■ **What is expected**:
Answer these questions from the article below about the panel on jaw joint disorders:
1. On what date did the panel on temporomandibular disorders meet?
2. What is Dr. Klasser's position, and at which university?
3. What two examples does Dr. Raman give of devices used in health care to gather facts?

*** Supplied passage ***

By James Berry, November 7, 2011
Las Vegas – Drs. Gary Klasser and Prabu Raman sat side by side on a stage in the Mandalay Bay Convention Center, but the two dentists could not have been farther apart.
They and four others formed an expert panel convened Oct. 12 to explore facts and opinions on the diagnosis and treatment of temporomandibular disorders in the second and final installment of the 2011 Open Clinical and Science Forums. The first forum met Oct. 11 and looked at the safety and effectiveness of dental restorations. (See Questions in pursuit of answers.)
Dr. Klasser, an associate professor in the Division of Diagnostic Sciences at Louisiana State University, questioned the value of devices advocates use to diagnose and treat TM disorders.
The devices in question, he said, fell into three categories according to what they were expected to measure:
- surface electromyography;
- sonography and vibratography for detecting sounds emanating from the joint;
- jaw tracking.
Dr. Klasser questioned whether applying an elaborate device would yield a more reliable diagnosis or better patient care.
Dr. Raman, immediate past president of the International Association for Comprehensive Aesthetics, advocates the use of such devices as aids to diagnosis.
Picking up on the title of the afternoon’s program, he noted that certain devices are used in health care to gather facts taking a blood pressure reading, for example, or monitoring the heart with an electrocardiogram.

*** End of Supplied passage ***
*** Supplied entries ***

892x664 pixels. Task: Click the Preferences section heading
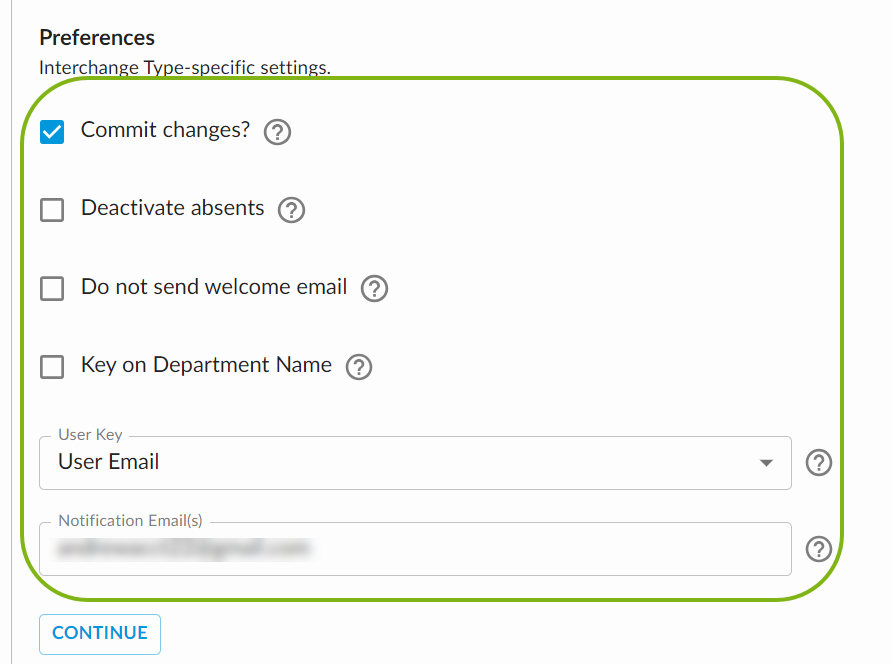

*** End of Supplied entries ***
*** Supplied entries ***

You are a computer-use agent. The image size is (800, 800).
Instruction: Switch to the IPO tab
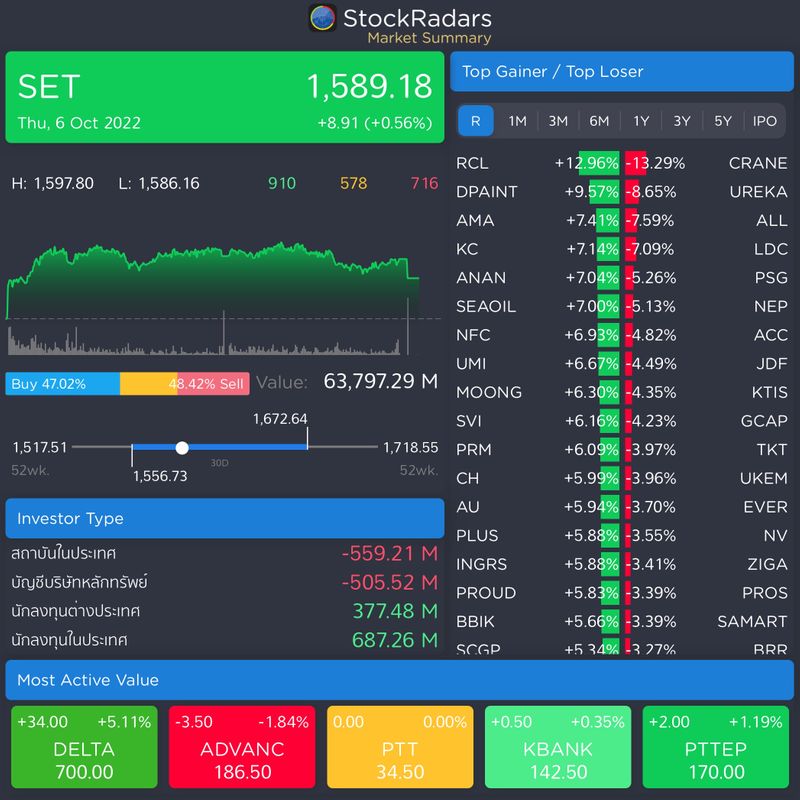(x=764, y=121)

*** End of Supplied entries ***
*** Supplied entries ***

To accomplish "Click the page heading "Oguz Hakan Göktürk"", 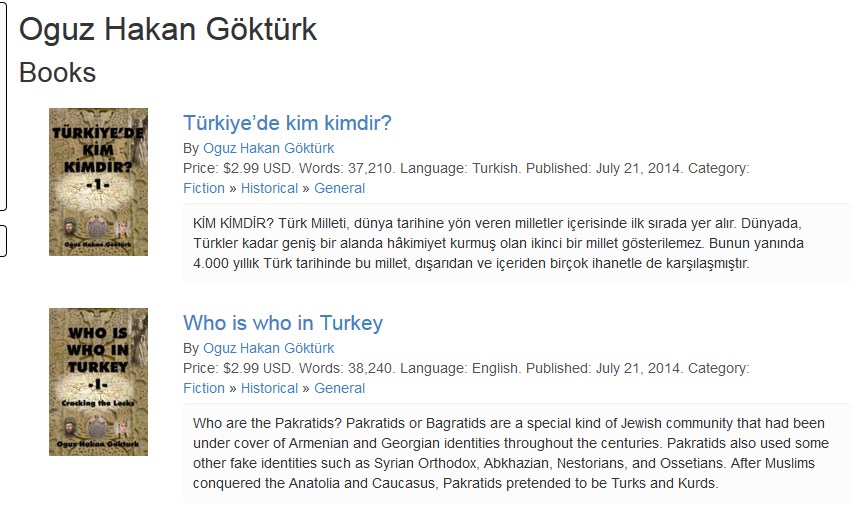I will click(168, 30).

*** End of Supplied entries ***

■ **Finished exercise**:
1. Oct. 12.
2. He is an associate professor in the Division of Diagnostic Sciences at Louisiana State University.
3. Taking a blood pressure reading, and monitoring the heart with an electrocardiogram.